First, there was the stunning loss to Florida, where an additional decade was taken off of the life of every Tennessee fan.
Then, Butch Jones was fired in the court of public opinion, allowing names such as Chip Kelly, Les Miles, and Bob Stoops (among others) to circulate around every corner of social media.
The “Fire Butch” bandwagon is currently at such a high capacity that it’s easy to forget there’s a game on Saturday, when the Vols take on the Minute Men of UMass at high noon.
UMass isn’t a good team — in fact, they’re an actual dumpster fire.
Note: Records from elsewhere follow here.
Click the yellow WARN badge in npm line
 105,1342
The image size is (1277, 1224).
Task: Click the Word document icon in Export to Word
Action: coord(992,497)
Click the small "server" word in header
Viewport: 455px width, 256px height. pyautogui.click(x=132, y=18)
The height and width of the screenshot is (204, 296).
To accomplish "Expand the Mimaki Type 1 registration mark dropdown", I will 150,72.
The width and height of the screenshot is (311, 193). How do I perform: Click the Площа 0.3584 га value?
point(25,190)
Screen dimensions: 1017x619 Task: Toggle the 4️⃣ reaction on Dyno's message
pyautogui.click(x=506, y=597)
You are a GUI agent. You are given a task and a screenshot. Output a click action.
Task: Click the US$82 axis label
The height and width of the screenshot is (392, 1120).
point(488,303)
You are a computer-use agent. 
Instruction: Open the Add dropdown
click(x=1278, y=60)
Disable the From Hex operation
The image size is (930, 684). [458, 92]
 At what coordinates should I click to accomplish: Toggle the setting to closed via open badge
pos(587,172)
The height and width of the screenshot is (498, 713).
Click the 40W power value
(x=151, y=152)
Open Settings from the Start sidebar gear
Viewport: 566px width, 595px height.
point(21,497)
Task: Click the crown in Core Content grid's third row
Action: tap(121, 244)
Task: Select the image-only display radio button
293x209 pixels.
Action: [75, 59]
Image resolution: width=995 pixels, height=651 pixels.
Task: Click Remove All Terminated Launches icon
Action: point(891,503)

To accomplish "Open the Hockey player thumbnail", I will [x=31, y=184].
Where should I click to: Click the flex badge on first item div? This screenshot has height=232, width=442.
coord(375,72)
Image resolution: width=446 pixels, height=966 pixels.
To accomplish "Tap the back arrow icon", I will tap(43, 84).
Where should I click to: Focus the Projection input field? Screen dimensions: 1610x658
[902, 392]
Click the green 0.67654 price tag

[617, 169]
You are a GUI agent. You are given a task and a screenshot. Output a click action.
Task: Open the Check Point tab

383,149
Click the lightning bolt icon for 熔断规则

But for those writing this game off and saying “wake me up when Georgia rolls into Knoxville on Sept. 30,” this Saturday’s game holds more significance than you think.
Whether the Vols win by three touchdowns or four touchdowns is irrelevant — they’re going to win the game. What is relevant is how Butch Jones handles the game. If he handles it the way he should, then he might be on the precious of actual change. Change from all the bone-headed mistakes he makes in regards to situational and strategic football.
If Butch makes said changes, will it be enough to trust that he’s fully self aware of his flaws? No, but like he says, “brick by brick.”
So what exactly should Butch do on Saturday?
For starters, give Quinten Dormady and Jarrett Guarantano a half each. Dormady in the first half, and Guarantano in the second. Although Dormady has been the starter up to this point, his level of play hasn’t exactly been convincing. Against Georgia Tech, he threw countless errant passes and was saved by the brilliance of John Kelly and Marquez Callaway. Against Florida, he threw three interceptions, including one in the red zone, and another for a pick six.
Meanwhile, Guarantano has only seen action against Indiana State, where he and Dormady played starting quarterback musical chairs. It’s time for the redshirt freshman to gain in-game reps where he doesn’t have the possibility of being benched in the back of his mind.
Also, how about letting John Kelly rest against an inferior opponent?
It’s odd that against the Yellow Jackets and Gators, Kelly combined for 38 carries compared to 76 Dormady pass attempts. Yet, against the Indiana State Sycamores, Kelly had just as many rushes (18) as Dormady did passes.
This shouldn’t be the case Saturday.
Kelly cannot see the field for more than a series or two. After that, this game is all about Carlin Fils-Aime and Ty Chandler, who by the way, both look pretty good.
The strategy that I just laid out should’ve been implemented against Indiana State. It wasn’t, and that alone should’ve been a warning sign that Butch was on the cusp of committing football sin against Florida.
If his approach to football becomes logical against UMass, maybe there’s reason for optimism against Georgia next weekend.